Required work:
Look through the material below and give the number of lines holding "agent", with no other words.

Exercise data:

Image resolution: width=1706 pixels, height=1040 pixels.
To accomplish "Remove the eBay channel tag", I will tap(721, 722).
==
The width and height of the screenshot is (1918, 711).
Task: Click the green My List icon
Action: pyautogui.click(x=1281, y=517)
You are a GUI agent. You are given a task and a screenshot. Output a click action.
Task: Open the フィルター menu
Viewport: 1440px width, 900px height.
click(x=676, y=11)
==
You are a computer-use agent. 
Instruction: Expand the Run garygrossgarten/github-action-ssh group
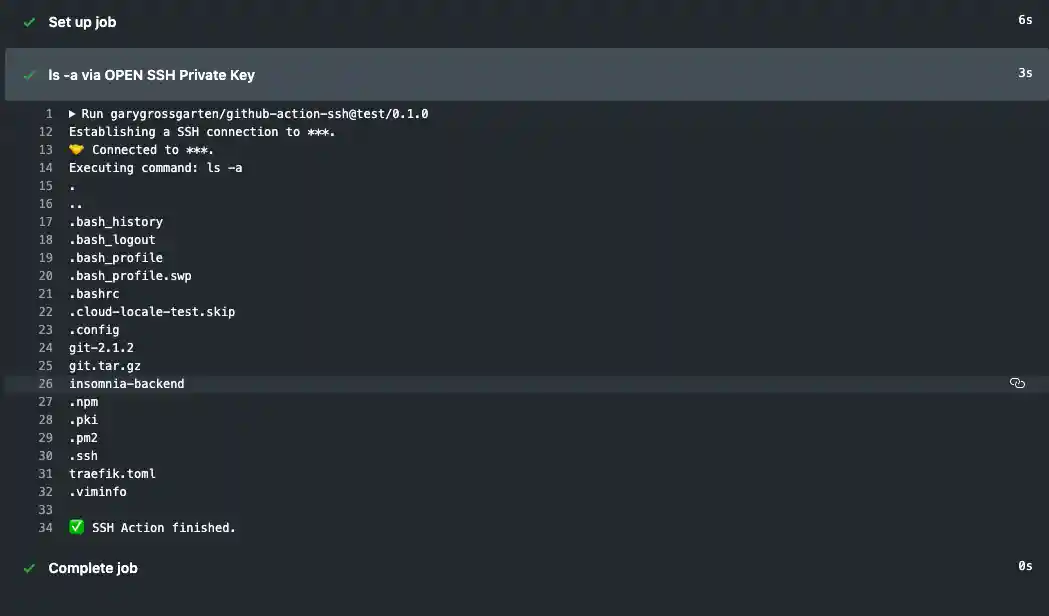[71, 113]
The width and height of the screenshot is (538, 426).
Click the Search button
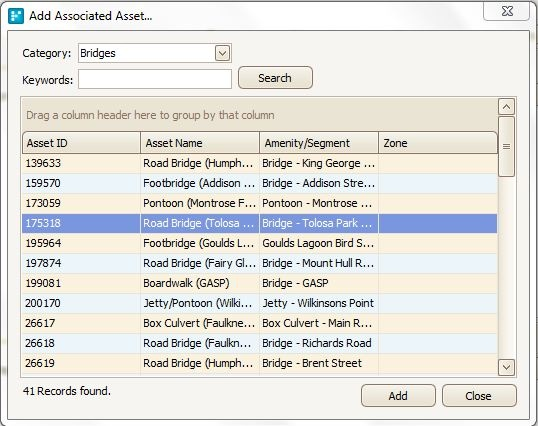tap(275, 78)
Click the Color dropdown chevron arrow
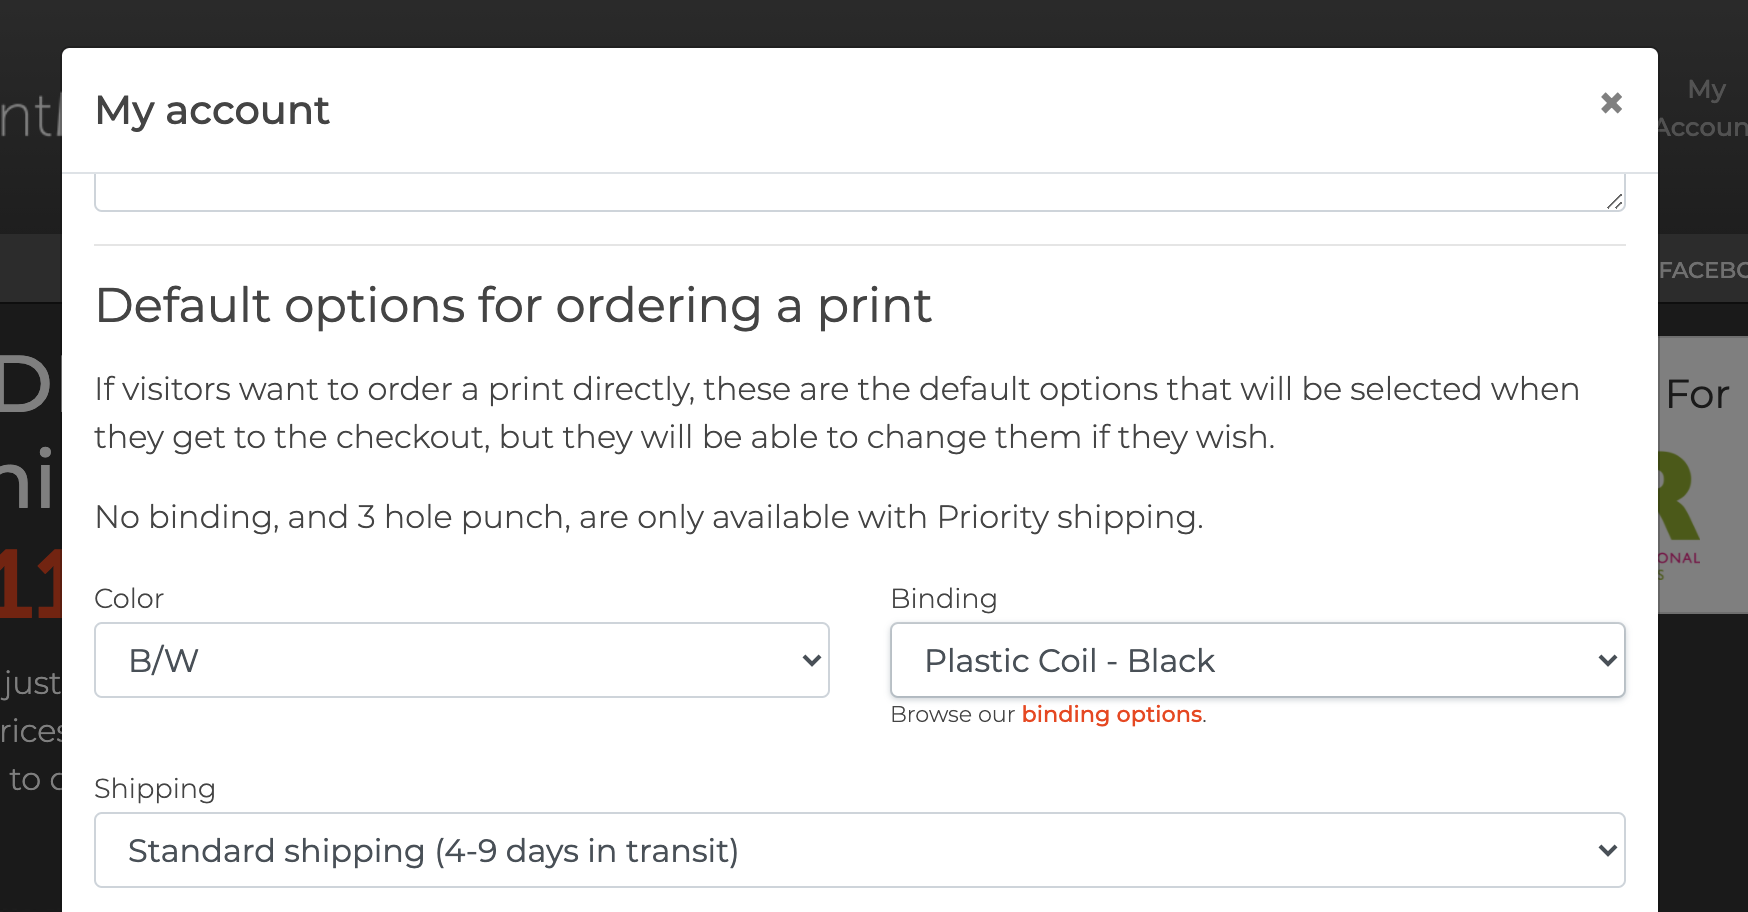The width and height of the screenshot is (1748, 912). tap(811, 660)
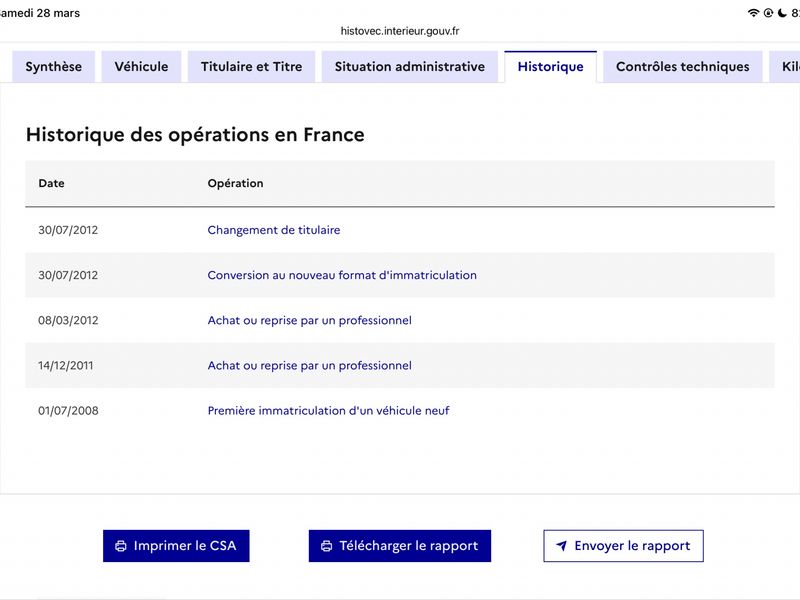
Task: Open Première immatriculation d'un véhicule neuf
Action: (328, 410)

Answer:
2